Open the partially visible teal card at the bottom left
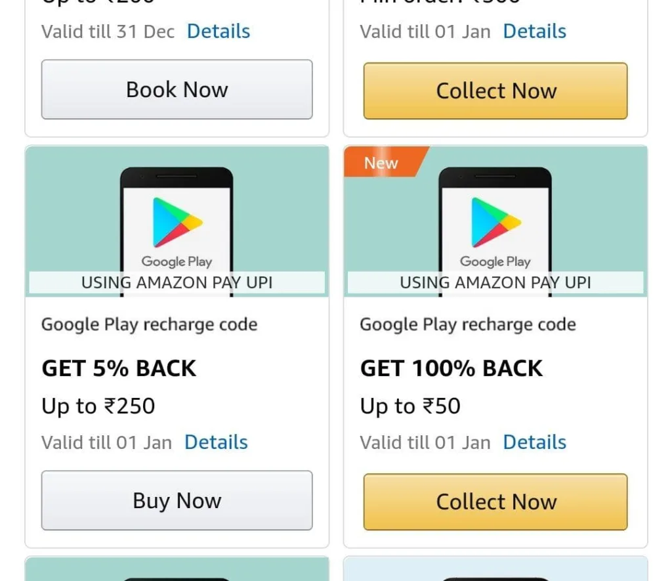This screenshot has height=581, width=672. (177, 569)
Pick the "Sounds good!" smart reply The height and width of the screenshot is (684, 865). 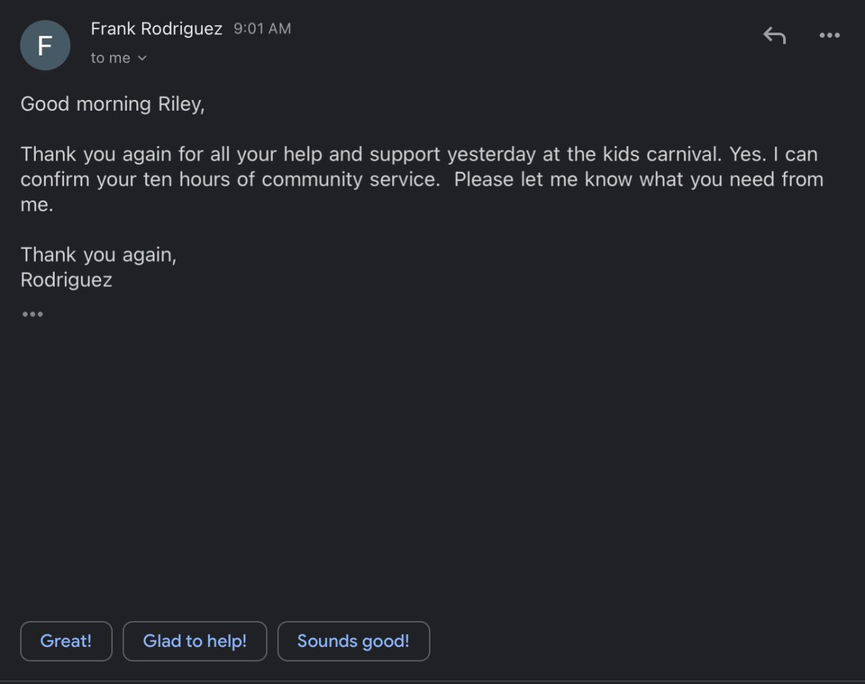[353, 641]
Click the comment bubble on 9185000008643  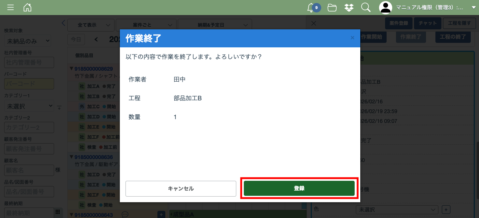coord(125,214)
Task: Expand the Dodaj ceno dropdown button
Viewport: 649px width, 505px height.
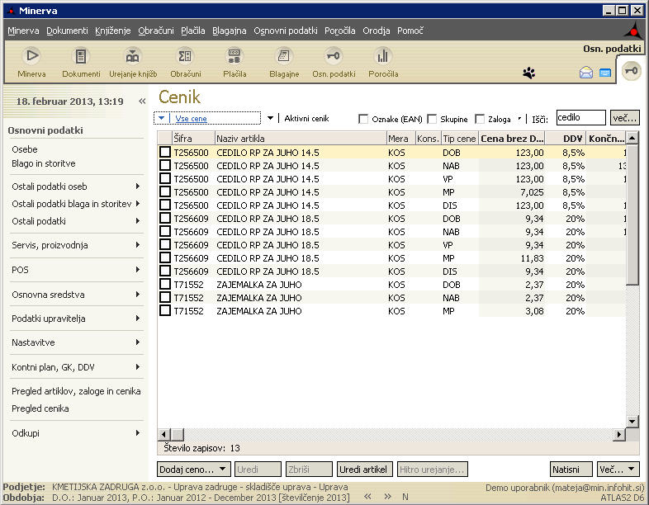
▬▬▬
▶ **PROBLEM TO WORK ON**
Please write out the material from the line with "Task: Expand the Dodaj ceno dropdown button" through the end, swapping "dropdown" for "drop-down" and changing nothing else. Leave the pictures out.

▶ **THE ANSWER**
Task: Expand the Dodaj ceno drop-down button
Viewport: 649px width, 505px height.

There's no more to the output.